There is a very small number of interfaces for which we ended up not using a 64-bit time_t replacement, but those are only for relative times, not epoch based offsets. The main problems here are:
- time_t is defined to be a signed value in posix, and we need to handle file timestamps before 1970 in stat(), so changing this one to be unsigned is not an option.
- A lot of products have already shipped that will have to be supported past 2038 on existing 32-bit hardware. We cannot regress on architectures that have already been fixed to support this.
- file timestamps can also be set into the future, so applications relying on this are broken before 2038.
Arnd
On 2024/5/15 下午10:25, Arnd Bergmann wrote:
On Wed, May 15, 2024, at 09:30, maobibo wrote:
On 2024/5/11 下午8:17, Arnd Bergmann wrote:
On Sat, May 11, 2024, at 12:01, Huacai Chen wrote:
Importantly, we can't just add fstatat64() on riscv32 because there is no time64 version for it other than statx(), and I don't want the architectures to diverge more than necessary.
yes, I agree. Normally there is newfstatat() on 64-bit architectures but fstatat64() on 32-bit ones.
I do not understand why fstatat64() can be added for riscv32 still. 32bit timestamp seems works well for the present, it is valid until (0x1UL << 32) / 365 / 24 / 3600 + 1970 == 2106 year. Year 2106 should be enough for 32bit system.
There is a very small number of interfaces for which we ended up not using a 64-bit time_t replacement, but those are only for relative times, not epoch based offsets. The main problems here are:
time_t is defined to be a signed value in posix, and we need to handle file timestamps before 1970 in stat(), so changing this one to be unsigned is not an option.
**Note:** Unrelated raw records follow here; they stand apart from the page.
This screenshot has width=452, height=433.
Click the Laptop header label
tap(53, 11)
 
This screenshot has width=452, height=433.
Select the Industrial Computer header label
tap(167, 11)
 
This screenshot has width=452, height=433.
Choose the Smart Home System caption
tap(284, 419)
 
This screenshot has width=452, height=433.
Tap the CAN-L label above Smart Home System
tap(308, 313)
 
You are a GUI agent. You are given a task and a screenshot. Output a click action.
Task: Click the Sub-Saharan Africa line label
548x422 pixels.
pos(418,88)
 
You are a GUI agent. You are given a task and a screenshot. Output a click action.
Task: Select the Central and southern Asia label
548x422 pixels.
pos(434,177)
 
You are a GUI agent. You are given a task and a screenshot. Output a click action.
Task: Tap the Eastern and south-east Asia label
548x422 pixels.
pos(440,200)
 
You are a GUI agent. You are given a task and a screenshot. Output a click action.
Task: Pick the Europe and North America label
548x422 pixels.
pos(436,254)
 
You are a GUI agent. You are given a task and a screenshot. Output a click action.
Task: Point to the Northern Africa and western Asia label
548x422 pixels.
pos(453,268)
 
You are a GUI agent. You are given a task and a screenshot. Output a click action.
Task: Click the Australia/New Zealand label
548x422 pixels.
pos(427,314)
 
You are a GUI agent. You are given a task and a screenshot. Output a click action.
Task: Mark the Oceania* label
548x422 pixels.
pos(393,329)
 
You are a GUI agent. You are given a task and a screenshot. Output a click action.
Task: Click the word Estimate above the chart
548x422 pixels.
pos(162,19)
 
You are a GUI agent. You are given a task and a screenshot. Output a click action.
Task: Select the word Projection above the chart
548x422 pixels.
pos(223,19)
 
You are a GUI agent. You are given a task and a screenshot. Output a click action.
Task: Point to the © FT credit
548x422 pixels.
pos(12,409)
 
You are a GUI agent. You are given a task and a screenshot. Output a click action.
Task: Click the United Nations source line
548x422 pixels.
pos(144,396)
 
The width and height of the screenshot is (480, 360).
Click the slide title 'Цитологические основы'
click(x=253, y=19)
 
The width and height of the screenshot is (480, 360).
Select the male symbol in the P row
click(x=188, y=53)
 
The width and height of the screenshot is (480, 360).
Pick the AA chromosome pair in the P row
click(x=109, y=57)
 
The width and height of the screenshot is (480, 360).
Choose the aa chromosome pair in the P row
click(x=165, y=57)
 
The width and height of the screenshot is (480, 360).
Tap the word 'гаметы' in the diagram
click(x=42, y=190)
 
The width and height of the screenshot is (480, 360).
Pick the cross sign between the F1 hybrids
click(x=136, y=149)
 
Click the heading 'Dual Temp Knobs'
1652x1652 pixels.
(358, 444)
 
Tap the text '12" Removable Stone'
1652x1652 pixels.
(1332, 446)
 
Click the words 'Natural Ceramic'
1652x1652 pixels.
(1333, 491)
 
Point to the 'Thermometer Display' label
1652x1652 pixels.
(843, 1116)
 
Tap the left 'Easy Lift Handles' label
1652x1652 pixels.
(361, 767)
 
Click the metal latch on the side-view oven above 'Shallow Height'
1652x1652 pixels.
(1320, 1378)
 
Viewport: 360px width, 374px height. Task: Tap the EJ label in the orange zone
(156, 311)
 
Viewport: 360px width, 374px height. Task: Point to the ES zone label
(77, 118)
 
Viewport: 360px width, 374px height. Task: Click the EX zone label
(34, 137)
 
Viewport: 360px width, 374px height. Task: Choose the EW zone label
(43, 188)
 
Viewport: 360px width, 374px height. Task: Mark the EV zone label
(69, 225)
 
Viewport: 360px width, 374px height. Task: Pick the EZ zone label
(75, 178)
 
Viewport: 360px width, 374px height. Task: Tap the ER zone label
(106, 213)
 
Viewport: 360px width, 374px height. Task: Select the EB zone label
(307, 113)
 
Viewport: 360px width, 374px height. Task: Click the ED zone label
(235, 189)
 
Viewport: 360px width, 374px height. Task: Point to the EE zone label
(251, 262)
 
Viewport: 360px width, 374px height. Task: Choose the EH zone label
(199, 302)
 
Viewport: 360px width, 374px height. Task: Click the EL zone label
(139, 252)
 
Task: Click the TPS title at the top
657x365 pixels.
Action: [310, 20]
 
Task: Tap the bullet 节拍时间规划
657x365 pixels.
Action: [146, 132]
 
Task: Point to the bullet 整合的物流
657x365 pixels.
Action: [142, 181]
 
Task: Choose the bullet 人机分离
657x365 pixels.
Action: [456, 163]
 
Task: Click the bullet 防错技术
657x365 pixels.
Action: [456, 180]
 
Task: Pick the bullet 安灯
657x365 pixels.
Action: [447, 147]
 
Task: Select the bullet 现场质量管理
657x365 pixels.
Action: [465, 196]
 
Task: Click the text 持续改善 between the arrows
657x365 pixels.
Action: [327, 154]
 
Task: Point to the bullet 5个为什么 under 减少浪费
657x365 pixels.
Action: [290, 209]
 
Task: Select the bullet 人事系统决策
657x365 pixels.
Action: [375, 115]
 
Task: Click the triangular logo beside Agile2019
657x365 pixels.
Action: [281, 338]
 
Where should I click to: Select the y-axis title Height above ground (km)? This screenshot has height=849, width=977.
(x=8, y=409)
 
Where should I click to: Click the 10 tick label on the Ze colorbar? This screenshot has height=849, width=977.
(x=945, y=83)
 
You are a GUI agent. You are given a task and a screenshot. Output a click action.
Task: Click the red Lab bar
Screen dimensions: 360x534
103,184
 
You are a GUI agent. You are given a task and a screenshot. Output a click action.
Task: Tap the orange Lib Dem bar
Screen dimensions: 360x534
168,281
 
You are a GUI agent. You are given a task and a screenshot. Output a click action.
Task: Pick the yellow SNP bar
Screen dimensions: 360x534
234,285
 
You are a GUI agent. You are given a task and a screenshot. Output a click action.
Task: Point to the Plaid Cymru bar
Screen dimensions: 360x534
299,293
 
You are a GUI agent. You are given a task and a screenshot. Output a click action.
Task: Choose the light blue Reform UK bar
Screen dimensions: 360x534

A lot of products have already shipped that will have to be supported past 2038 on existing 32-bit hardware. We cannot regress on architectures that have already been fixed to support this.
file timestamps can also be set into the future, so applications relying on this are broken before 2038.
I see. And thanks for detailed explanation.